Weekly News Roundup, 6th June 2014

This week's literary highlights, hyperlinked from across the world

All’s fair in lit and war. At the Los Angeles Review of Books, Kayla Williams disputes the assertion that all war literature is written by men, providing a heavy-hitting list of contemporary war literature penned by female authors to prove her point (P.S. Here’s how not to review women’s writing). Here’s North Korea‘s former poet-laureate-turned-defector Jang Jin Sung in conversation about poetry and politics. Twenty-five years after the Tiananmen Square crackdown, artists in China still face imprisonment by engaging in civil (artistic) disobedience (by the way, here’s a great piece commemorating the landmark protest). And finally, remembering slain Iranian-American singer and writer Ali Eskandarian as a punk Beat novelist.

Prize time. Swedish novelist Barbro Lindgren has snagged the (half-eponymous) Astrid Lindgren Prize, awarded to children’s literature (which, as we all know, is at least as valuable as adult literature!). The big-deal Prémio Camões has been awarded to Brazilian writer Alberto da Costa e Silva. And Mundo Cruel: Stories by Puerto Rican author Luis Negrón, translated by Suzanne Jill Levine, has snagged the  Lambda Award for gay general fiction.

Recommended reading: Asymptote interviewee Anne Carson releases her much-anticipated Albertine Workout, and we’re sweating. Two poets from the Dominican Republic worth reading. Taiwanese author Qiu Miaojin’s final novel, Last Words from Montmartre, finally available in English translation. Meanwhile, in the United Kingdom, Jeremy Paxman asserts that poets must start engaging with real people (what a novel idea!).
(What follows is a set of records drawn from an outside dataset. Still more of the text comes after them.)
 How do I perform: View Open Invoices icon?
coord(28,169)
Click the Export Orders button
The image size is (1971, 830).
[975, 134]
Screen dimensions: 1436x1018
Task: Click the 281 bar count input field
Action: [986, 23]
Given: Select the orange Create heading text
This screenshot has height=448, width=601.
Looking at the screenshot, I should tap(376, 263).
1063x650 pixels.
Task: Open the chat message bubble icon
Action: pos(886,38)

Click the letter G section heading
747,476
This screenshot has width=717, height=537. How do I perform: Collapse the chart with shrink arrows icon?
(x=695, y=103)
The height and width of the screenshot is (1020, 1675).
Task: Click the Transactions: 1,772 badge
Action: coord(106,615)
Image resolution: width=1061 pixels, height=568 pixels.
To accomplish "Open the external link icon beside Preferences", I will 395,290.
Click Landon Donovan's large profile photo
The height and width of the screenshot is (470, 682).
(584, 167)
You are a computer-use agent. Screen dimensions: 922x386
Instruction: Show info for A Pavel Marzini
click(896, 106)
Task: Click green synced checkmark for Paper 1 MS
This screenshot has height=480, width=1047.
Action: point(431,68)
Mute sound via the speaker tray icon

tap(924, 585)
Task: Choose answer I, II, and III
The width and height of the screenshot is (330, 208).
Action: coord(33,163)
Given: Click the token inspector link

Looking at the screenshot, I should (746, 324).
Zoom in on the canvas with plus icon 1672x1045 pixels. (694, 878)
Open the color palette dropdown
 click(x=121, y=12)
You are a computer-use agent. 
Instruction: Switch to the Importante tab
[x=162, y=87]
Hot tips for polyglots: passivity begets invisibility, and at we’re all about making our translators as visible as possible. Check out the the admirable venting tumblr, The Translator Writes Back (it’s hard to be invisible when you’re complaining!), and then tumble forth on to the British Centre for Literary Translation’s (rather more professional) twenty-fifth anniversary tumblr.

Former Asymptote contributor Brittani Sonnenberg has released a new novel, Home Leave, profiled here in the New Yorker (take a look at Sonnenberg’s April 2012 Asymptote featurette here). Without a doubt, publishing a book is nerve-wracking, but imagine doing it thousands of miles from home: at The Toast, Sonnenberg’s guide to overseas book-launching (“Thanks to your translator, you’re finally speaking flawless German, without screwing up the articles or the declension. For the next ten minutes of your reading, translation will seem like a small miracle, closer to transformation, or transcendence”). The artsy, non-New-York-folk among us (myself included!) might want to get in on the scene with this affordable artist-housing application. But then again, New York isn’t the center of it all, as these nine unconventional writers’ residencies will prove.